Become a member of DISC: https://www.ou.edu/disc/about/people/disc-membership
Apply for a supercomputer account: https://www.ou.edu/oscer/support/accounts/new_account
- Sponsor: for faculty: self; for others: list faculty mentor
- Shell: bash
- Group: Unix group name already associated with your research group
Apply for access to the DISC supercomputer resources: https://ousurvey.qualtrics.com/jfe/form/SV_ac6ajVyfgZXeWy2

More Information

High Priority Access

The queues associated with the standard DISC partitions will operate according to the typical OSCER policies, which take into account resource requests for specific jobs and recent resource utilization by specific users. A key effect of these policies is that resource allocations are prioritized to balance available resources across users. For the purposes of meeting deadlines for submission of papers, research proposals/reports, theses, or dissertations, users can request short-term, high priority access to the DISC resources. Jobs in the high priority partitions will generally be executed before the standard partitions, though they will not interrupt currently executing jobs.

Proposals should include:
Project title and short narrative (1 paragraph)
Name and username of requester and (if applicable) name of supervisor
Resources requested: CPUs (number of processes and threads), GPUs (number), and memory footprint
Requested duration of the high priority access in units of months (typical will be 1-2 months)
The nature of the deadline that the user is working to meet
Short discussion of steps taken to optimize the use of the requested resources

Send proposals (pdf format) to: disc@ou.edu

Expectations

Because these resources are shared by a large number of users, it is important for all of us to take steps to make efficient use of them. Specific steps include:

Reserve appropriate amounts of memory and numbers of CPU threads
Reserve GPUs as part of your resource request & only use GPUs that have been explicitly assigned to you
Optimize use of allocated GPUs (our goal is that allocated GPUs be used at near 100% capacity)

Partitions

The current partition state is as follows. Note that not all nodes have been installed yet.
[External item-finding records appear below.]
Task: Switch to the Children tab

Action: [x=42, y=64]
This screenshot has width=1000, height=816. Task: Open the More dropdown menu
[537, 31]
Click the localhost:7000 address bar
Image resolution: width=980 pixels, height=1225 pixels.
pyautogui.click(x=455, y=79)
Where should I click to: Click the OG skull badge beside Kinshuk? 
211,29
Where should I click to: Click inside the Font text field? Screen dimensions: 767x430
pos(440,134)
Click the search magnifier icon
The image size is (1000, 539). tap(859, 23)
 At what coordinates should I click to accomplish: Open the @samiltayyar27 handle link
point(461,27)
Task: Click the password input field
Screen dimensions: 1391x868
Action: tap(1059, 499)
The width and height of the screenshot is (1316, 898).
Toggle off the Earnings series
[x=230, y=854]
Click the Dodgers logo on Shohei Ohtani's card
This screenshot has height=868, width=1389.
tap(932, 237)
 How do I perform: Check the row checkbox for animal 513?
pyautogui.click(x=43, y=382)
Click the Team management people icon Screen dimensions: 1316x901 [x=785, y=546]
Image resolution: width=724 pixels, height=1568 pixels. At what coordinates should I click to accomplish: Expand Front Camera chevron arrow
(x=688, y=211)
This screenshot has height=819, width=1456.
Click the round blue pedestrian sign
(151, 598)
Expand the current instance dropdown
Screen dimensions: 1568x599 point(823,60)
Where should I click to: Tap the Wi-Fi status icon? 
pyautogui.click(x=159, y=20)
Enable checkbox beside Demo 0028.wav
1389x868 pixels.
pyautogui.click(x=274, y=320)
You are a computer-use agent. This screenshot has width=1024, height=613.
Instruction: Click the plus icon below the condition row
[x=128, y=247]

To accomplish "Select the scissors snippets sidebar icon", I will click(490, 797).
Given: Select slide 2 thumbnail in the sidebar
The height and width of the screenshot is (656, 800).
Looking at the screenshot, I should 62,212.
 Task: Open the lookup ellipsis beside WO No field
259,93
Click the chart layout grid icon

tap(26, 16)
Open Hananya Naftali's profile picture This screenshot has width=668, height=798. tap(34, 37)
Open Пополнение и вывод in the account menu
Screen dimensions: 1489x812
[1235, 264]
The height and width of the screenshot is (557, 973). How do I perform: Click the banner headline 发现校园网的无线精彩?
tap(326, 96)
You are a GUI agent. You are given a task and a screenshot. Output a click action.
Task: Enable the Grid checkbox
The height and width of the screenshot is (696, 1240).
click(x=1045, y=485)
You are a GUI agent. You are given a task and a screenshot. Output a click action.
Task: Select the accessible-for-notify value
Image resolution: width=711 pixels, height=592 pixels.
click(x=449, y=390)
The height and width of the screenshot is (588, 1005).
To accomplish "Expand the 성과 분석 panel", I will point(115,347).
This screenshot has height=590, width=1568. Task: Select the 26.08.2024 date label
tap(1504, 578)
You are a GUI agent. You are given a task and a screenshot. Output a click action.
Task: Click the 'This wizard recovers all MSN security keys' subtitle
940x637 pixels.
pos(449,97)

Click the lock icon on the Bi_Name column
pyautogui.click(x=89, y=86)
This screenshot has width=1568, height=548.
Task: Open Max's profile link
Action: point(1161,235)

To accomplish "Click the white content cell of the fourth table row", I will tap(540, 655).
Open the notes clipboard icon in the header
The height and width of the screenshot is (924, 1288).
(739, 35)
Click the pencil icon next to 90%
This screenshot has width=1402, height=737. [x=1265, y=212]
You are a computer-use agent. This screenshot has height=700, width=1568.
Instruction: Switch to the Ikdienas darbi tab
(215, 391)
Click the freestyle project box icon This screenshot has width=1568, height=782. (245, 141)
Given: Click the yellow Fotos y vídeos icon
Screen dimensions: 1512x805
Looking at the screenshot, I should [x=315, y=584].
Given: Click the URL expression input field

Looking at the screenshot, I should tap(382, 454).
Partition Name	High Priority Name	Notes	Nodes	Threads Available	Memory Available	GPUs Available	Max LSCRATCH
disc		All DISC owned nodes	Curr: 12	n/a	n/a	n/a	n/a
disc_largemem	disc_largemem_hp	Not yet installed	2 c915-c916	128	2 TB	0	852 GB
disc_dual_a100	disc_dual_a100_hp	4/5 installed GPU: 2xA100 80GB	5 c862-c866	128	500 GB	2	852 GB
disc_quad_a100	disc_quad_a100_hp	GPU: 4xA100 80GB	1 c856	128	1 TB	4	852 GB
disc_dual_h100	disc_dual_h100_hp	GPU: 2xH100 80GB	4 c849 … c852	128	500 GB	2	852 GB

Storage

Storage options include:

Your own home directory (~20 GB): /home/username
Temporary storage of data and results: /scratch/username. Data here has a limited lifetime (~2 weeks) & will automatically be deleted

Medium term storage of data:
- DISC OURDisk partition: /ourdisk/hpc/disc/
- This space is managed entirely by the users. We expect that unneeded data will be removed in a timely fashion
- Never ever place conda environments in OURDisk

Local Scratch Disk

Local scratch disks are high-speed storage (SSDs) that are part of each compute node & are dynamically created as a job is started.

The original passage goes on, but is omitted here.